Foto: Elisa Haberer
Suzanne Daumann
La Flûte Enchantée de Mozart est, malgré son livret quelque peu alambiqué,
un des opéras les plus aimés par le public, par tous les publics. Rien
d’étonnant à cela : le message est universel et passe par la musique. Pour
cette co-production avec le Festspielhaus Baden-Baden de 2014, Robert Carsen a
pris le parti de prolonger le symbolisme maçonnique par le symbolisme de la
psychologie moderne. Ses symboles (décors par Michael Levine) sont simples,
sobres et efficaces : en arrière-plan, une vidéo projection d’une forêt de
bouleaux en différentes saisons nous rappelle que le thème de l’œuvre est
simplement la nature, la nature humaine. Des tombes ouvertes sur la scène
parlent pour elles-mêmes et lorsque Tamino fait son entrée en sortant de l’une
d’elles, l’on comprend tout de suite qu’il vient de naître, naître de la mort,
vie et mort ne sont qu’un… Logiquement, le temple des épreuves de l’Acte II est
représenté par un tombeau, jonché de cercueils. Les costumes de Petra Reinhardt
renforcent efficacement la lisibilité de la mise en scène : simple habit
blanc pour Tamino, robe blanche pour Pamina, tous deux sont pieds nus –
innocence, aspiration à la lumière. Les prêtres sont tout aussi simplement en
noir, ainsi que la Reine de la Nuit et ses dames.

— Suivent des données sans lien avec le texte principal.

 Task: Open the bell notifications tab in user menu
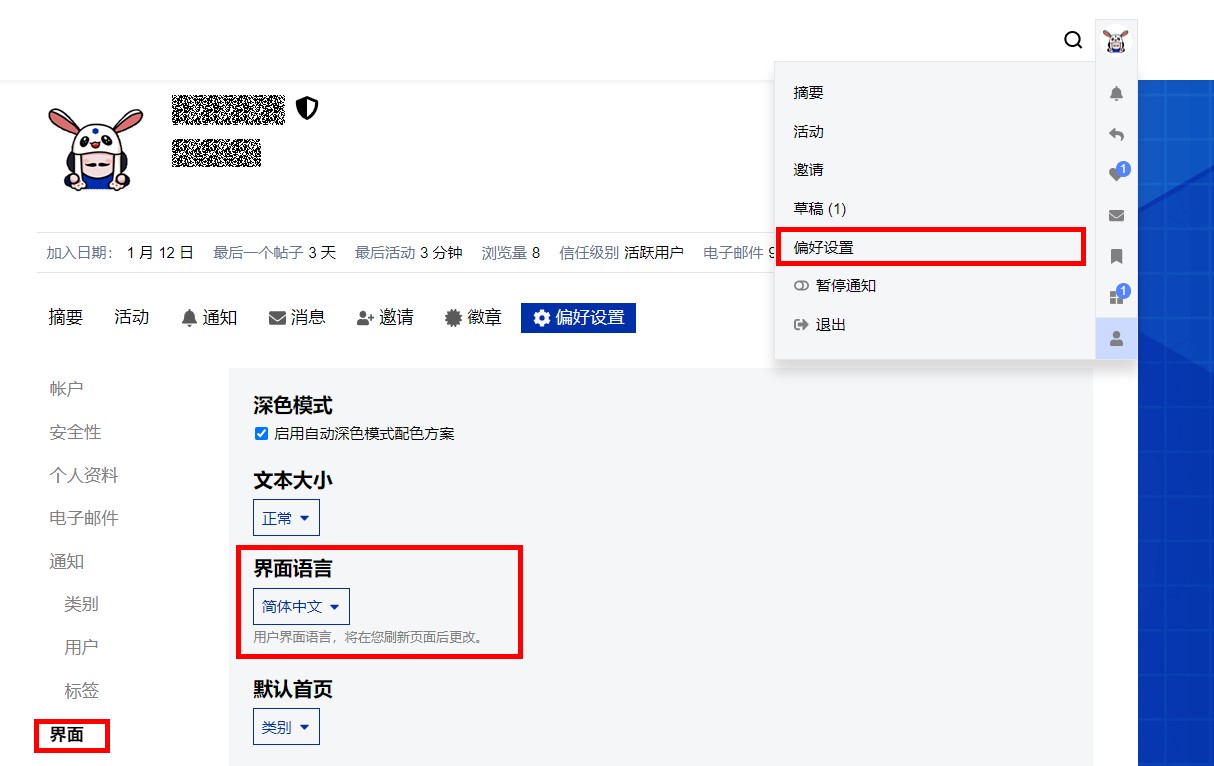1116,94
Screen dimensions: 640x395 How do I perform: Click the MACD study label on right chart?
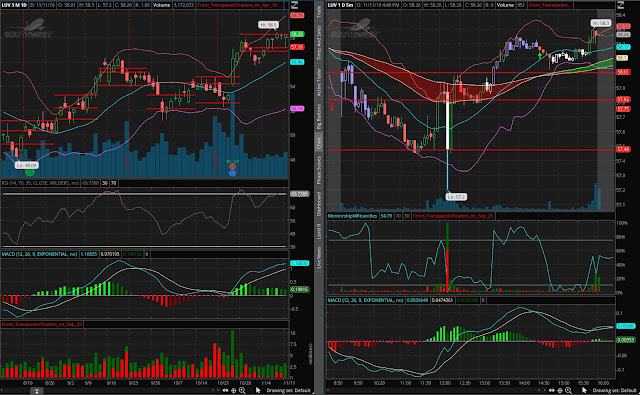coord(366,300)
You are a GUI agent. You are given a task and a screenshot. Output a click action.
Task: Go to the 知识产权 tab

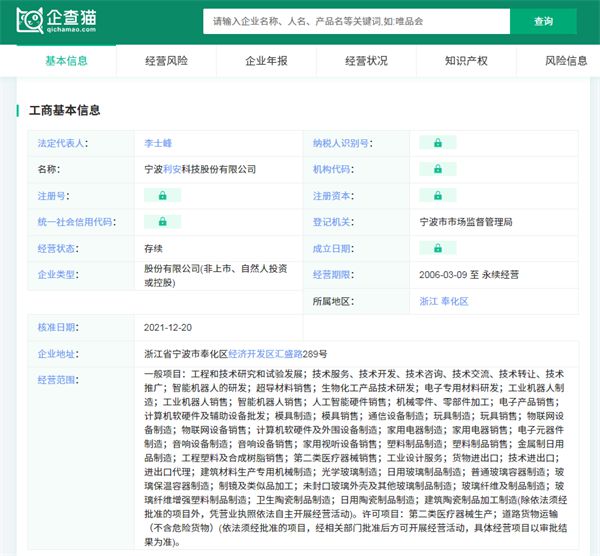466,61
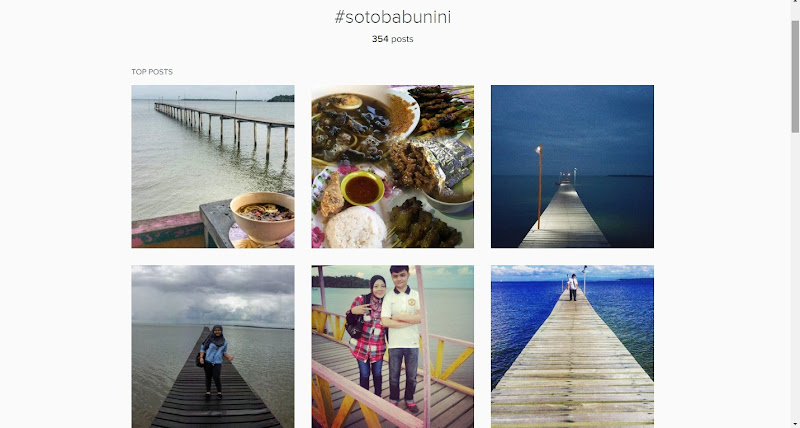Viewport: 800px width, 428px height.
Task: Open the pier and soup bowl photo
Action: point(213,166)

Seul Papageno et plus tard
Papagena détonnent : Pas de plumes pour ces oiseleurs – sac à dos, sac de couchage, panoplie du
joyeux vagabond illustrent envie de liberté, non-conformisme, une vie proche
des éléments, bref, la partie terrestre de la nature humaine. Le coup de génie,
c’est l’apparition des trois garçons qui reprennent tour à tour les costumes
des uns et des autres et l’on saisit intuitivement que tous ces personnages
qu’ils relient ne sont que des facettes différentes de l’âme humaine :
Tamino et Pamina, la partie spirituelle, cette part de nous qui aspire à la
lumière ; Papageno et Papageno, l’aspect corporel, sexualité, fécondité.

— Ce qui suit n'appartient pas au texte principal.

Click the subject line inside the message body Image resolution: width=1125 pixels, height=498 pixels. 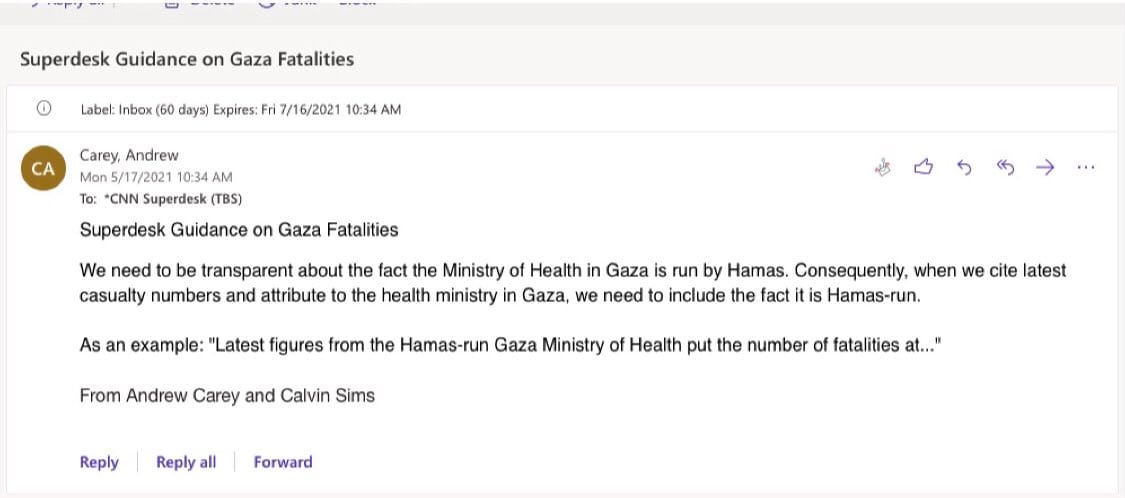(x=239, y=230)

Sarastro et la Reine de la Nuit représentent donc logiquement les forces
extérieures qui nous guident, et les concepts de bien et de mal s’entremêlent,
façon Yin et Yang. Ainsi, les failles logiques du livret qui dérangent, ces
personnages qui changent d’orientation, de bien en mal et de mal en bien, sont
neutralisés ici, et le tout devient cohérent. Le message de ce double
symbolisme est alors très clair, et c’est un message d’actualité dans notre époque qui met le
confort avant tout : c’est en faisant face à nos peurs, à nos démons et
fantômes, que nous les surmontons et arrivons à la vraie liberté. Musicalement, je reste un peu sur ma faim : une très bonne
distribution, de belles voix, la direction d’orchestre de Constantin Trinks est
impeccable et attentive – mais cela manque de ce feu sacré qui fait d’une
représentation un moment magique qui vous ancre ici et maintenant. La Pamina de Jacquelyn Wagner est adorable dans son innocence, et sa voix
ample et généreuse très plaisante. Mauro Peter, voix de ténor chaleureuse au
timbre naturel, avec un peu de laiton, campe un Tamino un peu naïf, face au
Papageno de Edwin Crossley-Mercer, qui lui est un débrouillard et vaurien
charmant. Crossley-Mercer habite son personnage avec esprit et abandon, et avec
Elisabeth Schwarz en Papagena le couple est charmant. Cependant, le duo Pamina – Papageno de l’Acte
I reste académique, tout comme les airs de Tamino et même celui de la Reine de
la Nuit, interprétée par Jane Archibald. Ce n’est que lors des interventions
des trois garçons que l’on sent percer des vraies émotions. Ils sont adorables,
ces trois solistes des Aurelius Sängerknaben de Calw, et maîtrisent leurs jeux
de scène comme des grands. Ante Jerkunica, avec sa voix de basse de velours,
est un Sarastro dignifié et bienveillant. Finalement, vers la moitié de l’Acte II, avec l’air de Pamina « Ach,
ich fühl’s », nous aussi commençons à ressentir les émotions des
protagonistes, et la rencontre de Pamina et Tamino – « Tamino mein, o
welch ein Glück ! » - « Pamina mein, o welch ein Glück ! »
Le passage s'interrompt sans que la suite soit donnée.